Les avocats des étudiants issus de pays frontaliers ne se satisfont pas de l’argumentation de la Cour administrative et veulent que la CJUE se prononce sur la légalité de la déduction des allocations familiales étrangères. (Photo : Licence CC)

Les avocats des étudiants issus de pays frontaliers ne se satisfont pas de l’argumentation de la Cour administrative et veulent que la CJUE se prononce sur la légalité de la déduction des allocations familiales étrangères. (Photo : Licence CC)
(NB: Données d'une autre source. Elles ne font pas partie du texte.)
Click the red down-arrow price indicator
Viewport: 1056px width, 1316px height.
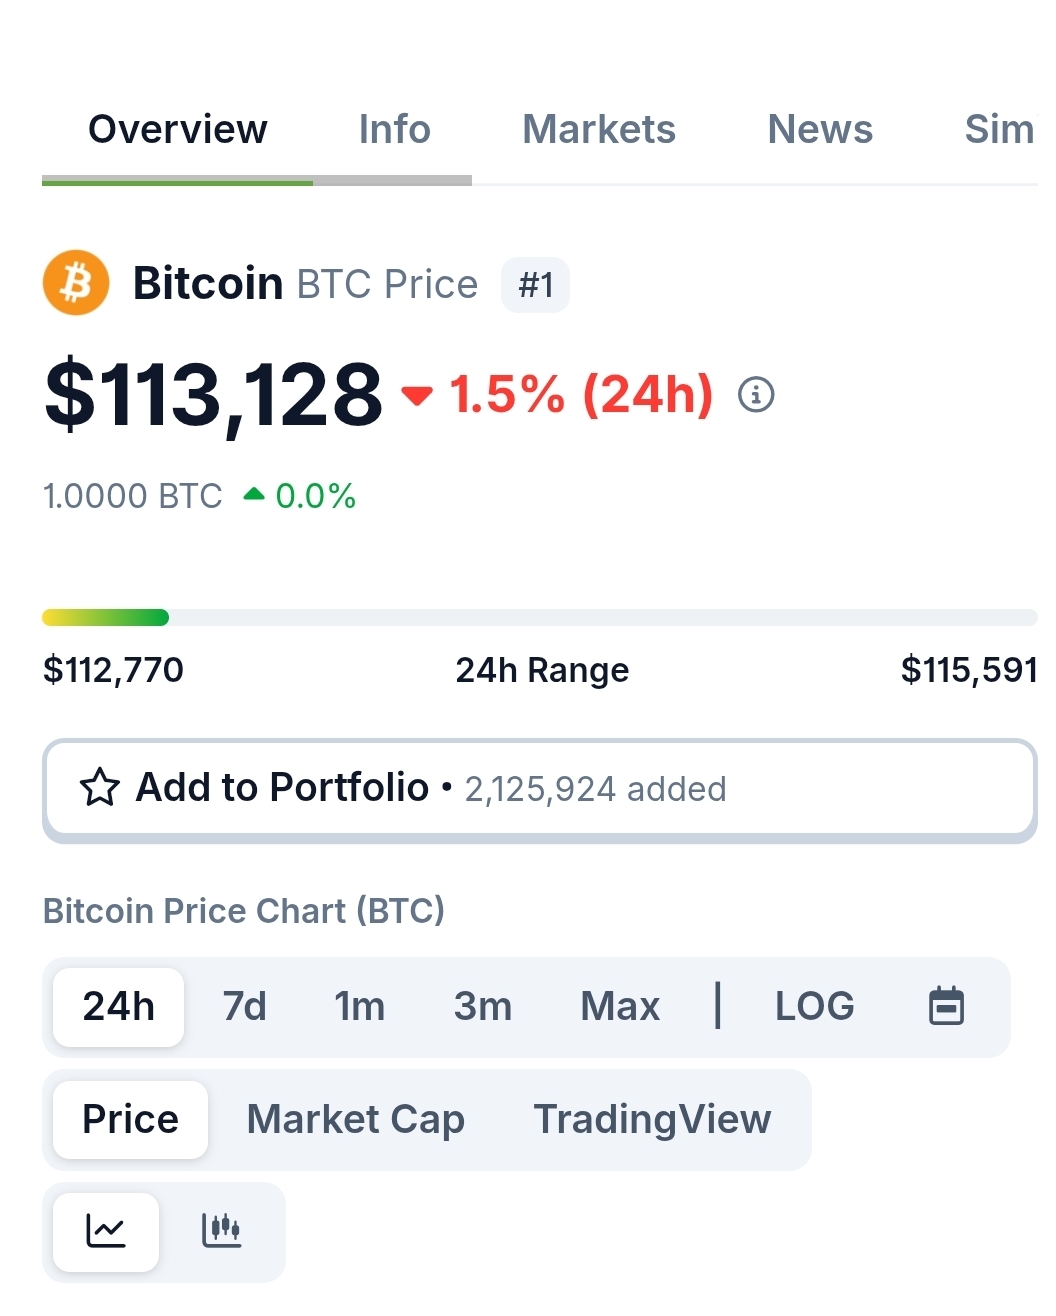417,396
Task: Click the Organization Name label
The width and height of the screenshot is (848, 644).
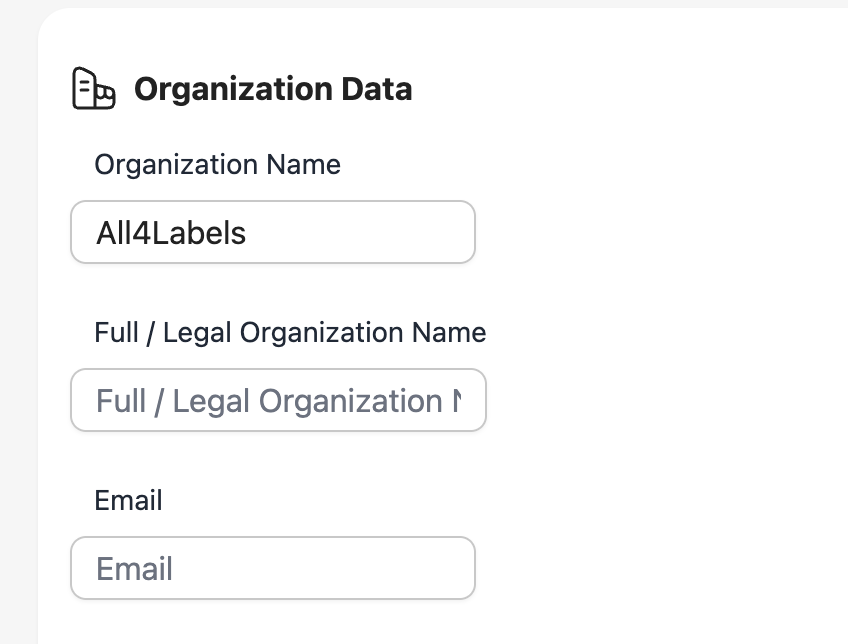Action: [217, 164]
C’est un coup de massue que les frontaliers ont reçu il y a deux mois. En une audience, l’ultime instance administrative luxembourgeoise a en effet rejeté trois recours contre la décision du ministère de l’Enseignement supérieur et de la Recherche de déduire de l’aide financière à laquelle ils avaient droit les allocations familiales belges dans un cas, allemandes dans un deuxième et l’allocation personnalisée au logement (APL) française dans le troisième.
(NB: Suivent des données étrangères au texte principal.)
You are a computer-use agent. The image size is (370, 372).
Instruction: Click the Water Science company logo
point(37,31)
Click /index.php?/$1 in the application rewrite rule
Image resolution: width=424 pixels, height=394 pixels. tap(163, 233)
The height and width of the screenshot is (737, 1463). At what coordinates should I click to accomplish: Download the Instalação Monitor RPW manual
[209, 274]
Ces décisions ont ainsi marqué un coup d’arrêt dans une dynamique continue de recours aboutissant à l’invalidation par la Cour de justice de l’UE de plusieurs dispositions de la législation sur les aides financières pour études supérieures réformée en 2010 par le ministre de tutelle de l’époque, François Biltgen, et plusieurs fois remaniée depuis.

La Cour administrative a de fait refusé de poser une question préjudicielle à la CJUE, comme suggéré par les avocats des plaignants, et appuyé son raisonnement sur un élément issu de la jurisprudence de la CJUE dans son dernier arrêt en faveur des étudiants frontaliers, à savoir l’arrêt Depesme, Kerrou, Kauffmann et Lefort, qui consacrait le droit pour un étudiant de bénéficier d’une bourse d’études si le conjoint de l’un de ses parents est frontalier.

Une motivation insatisfaisante pour les avocats

Rebondissant sur l’argument du «réalisme économique» utilisé par la CJUE, la Cour administrative a estimé que «les aides étatiques sont à entrevoir d’abord comme un soulagement de la charge des frais d’études pour les personnes qui finalement financent les études supérieures en question». Conséquence: les prestations familiales reçues à l’étranger ne sont pas de même nature que les bourses d’études, mais elles ont la même finalité.

De quoi provoquer une levée de boucliers parmi les avocats des plaignants concernés, et des autres – de nombreux dossiers ayant trait aux aides financières encombrent toujours les étagères du tribunal administratif. D’autant que les décisions de la Cour administrative sont définitives puisqu’il s’agit de la plus haute instance de cet ordre juridictionnel.

Pressions et résistance

Une réunion a eu lieu début avril entre la présidente de chambre du tribunal administratif, un représentant de l’État et les avocats concernés. Avec un message: la Cour administrative a tranché, inutile de tenter quoi que ce soit, pas même le dépôt d’un mémoire soulevant de nouveaux arguments. L’État a encore insisté en envoyant un courrier à chaque avocat afin de rappeler cet état de fait.

Peine perdue: les avocats se sont entendus pour joindre leurs forces et déposer une plainte auprès de la Commission européenne, a indiqué mercredi Me Stéphanie Jacquet (Schanen & Bannasch) à Paperjam.lu. Chacun doit sélectionner un dossier pilote, pendant auprès du tribunal administratif, mais dont il demande la mise en suspens le temps que la Commission se prononce. Avec le ferme espoir que Bruxelles rejoindra leur position et portera l’affaire devant la CJUE. La plainte devrait être rédigée dans les prochaines semaines.